■ WORK TASK
Reproduce the entries exactly, but keep the pictures out of the copy.

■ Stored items

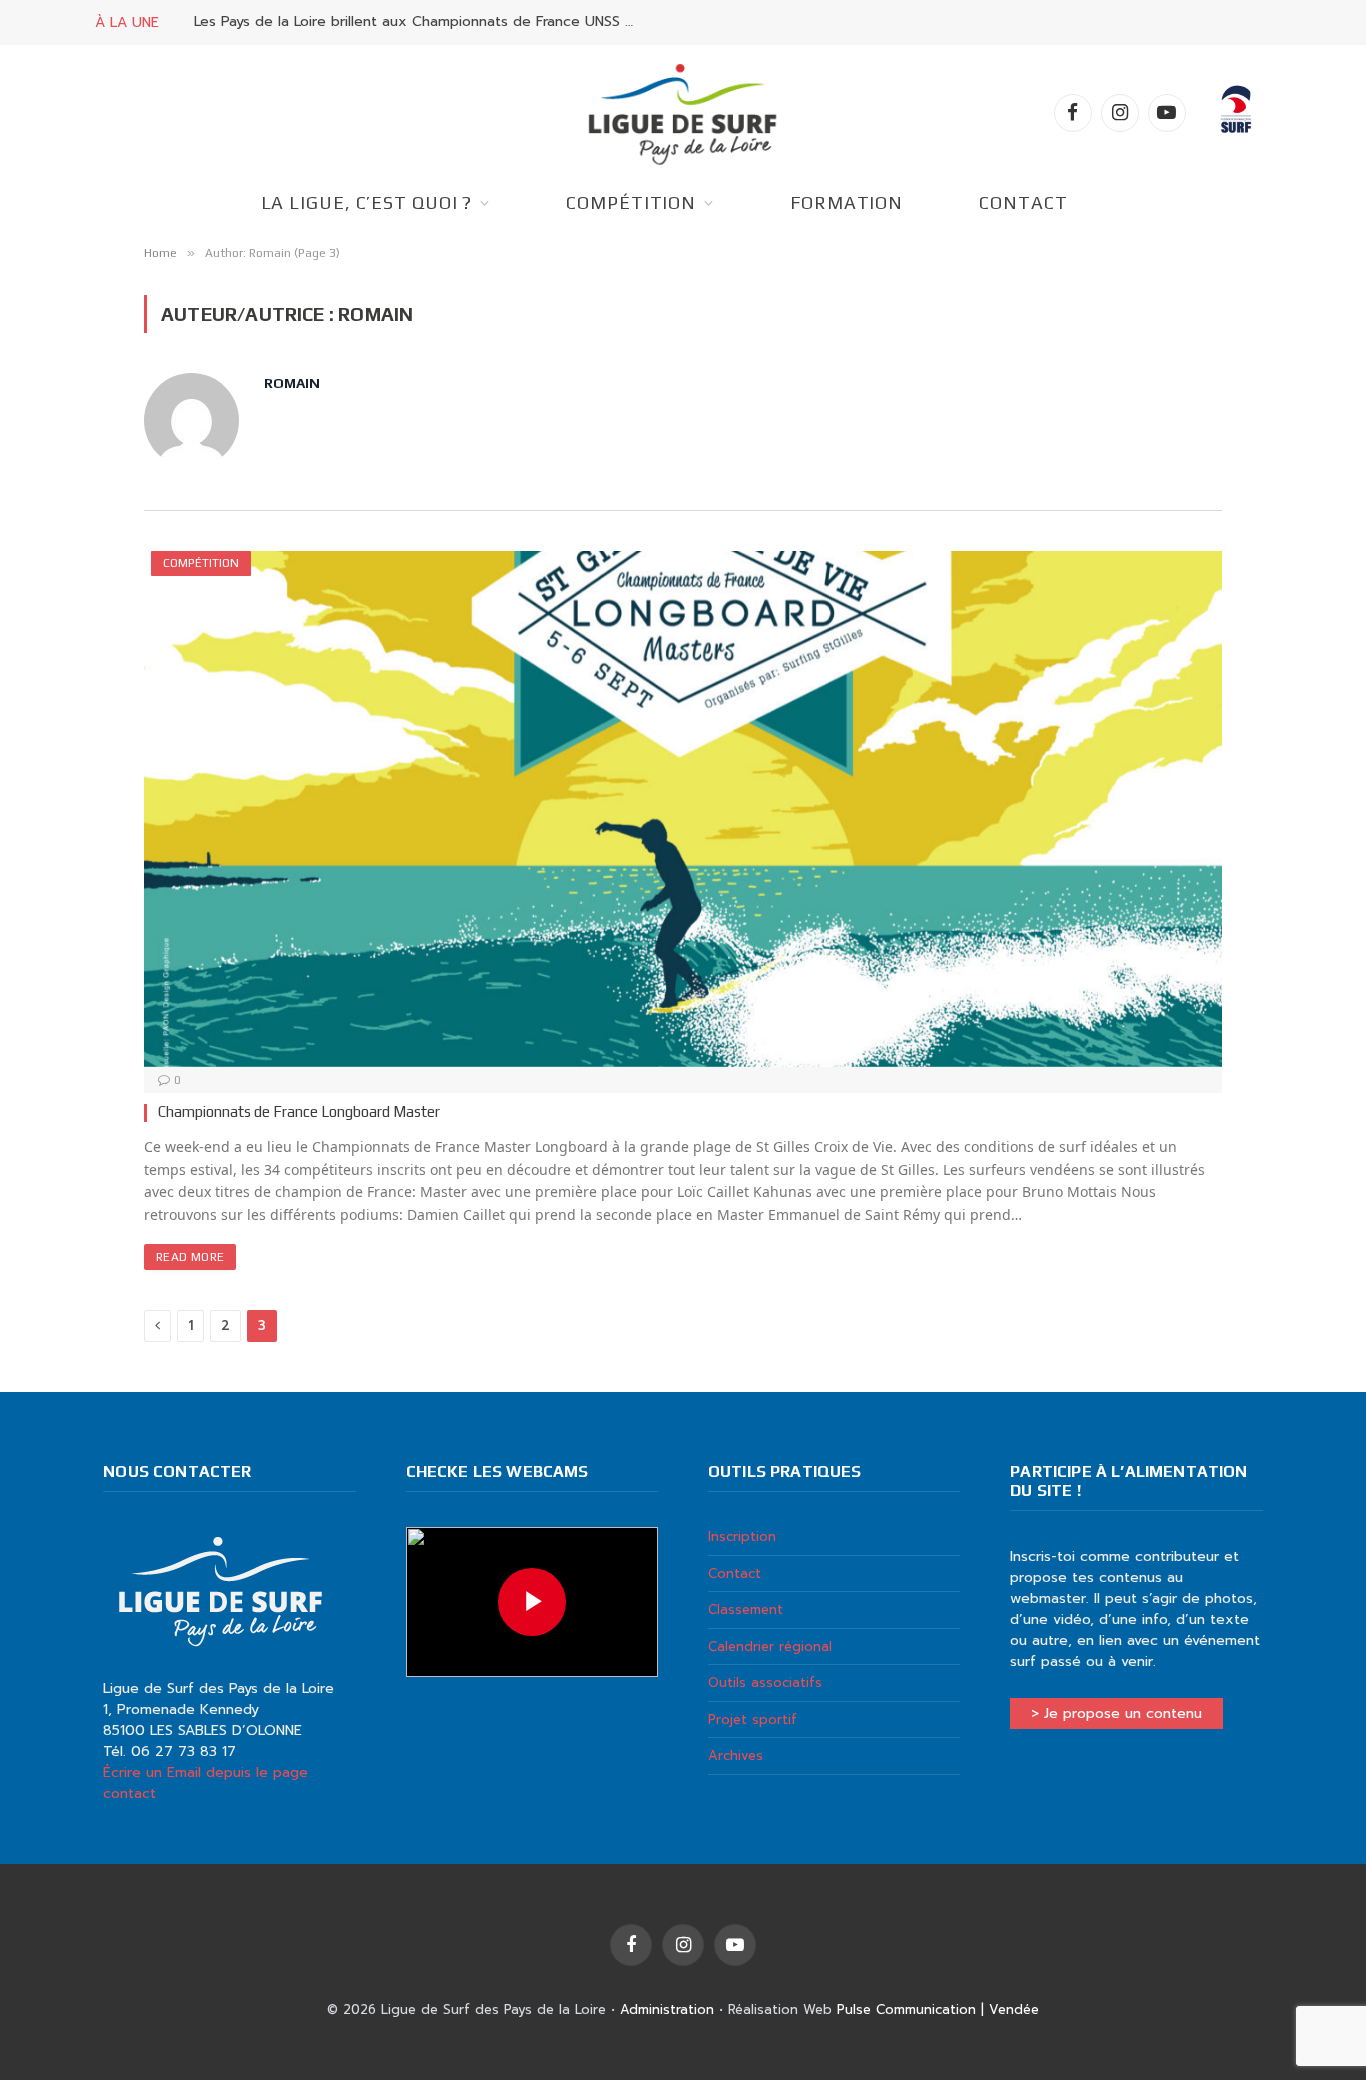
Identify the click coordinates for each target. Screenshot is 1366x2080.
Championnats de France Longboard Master (299, 1111)
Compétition (631, 202)
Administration (667, 2009)
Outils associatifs (765, 1682)
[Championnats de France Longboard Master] (683, 809)
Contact (1023, 202)
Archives (735, 1755)
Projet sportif (752, 1719)
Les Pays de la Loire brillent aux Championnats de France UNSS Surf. (419, 22)
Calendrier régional (770, 1646)
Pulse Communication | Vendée (938, 2009)
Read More (190, 1257)
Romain (292, 383)
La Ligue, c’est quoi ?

■ SOLUTION FOR THIS PROBLEM
Identify the click coordinates for each target. Screenshot is 1366x2080.
Championnats de France Longboard Master (299, 1111)
Compétition (631, 202)
Administration (667, 2009)
Outils associatifs (765, 1682)
[Championnats de France Longboard Master] (683, 809)
Contact (1023, 202)
Archives (735, 1755)
Projet sportif (752, 1719)
Les Pays de la Loire brillent aux Championnats de France UNSS Surf. (419, 22)
Calendrier régional (770, 1646)
Pulse Communication | Vendée (938, 2009)
Read More (190, 1257)
Romain (292, 383)
La Ligue, c’est quoi ?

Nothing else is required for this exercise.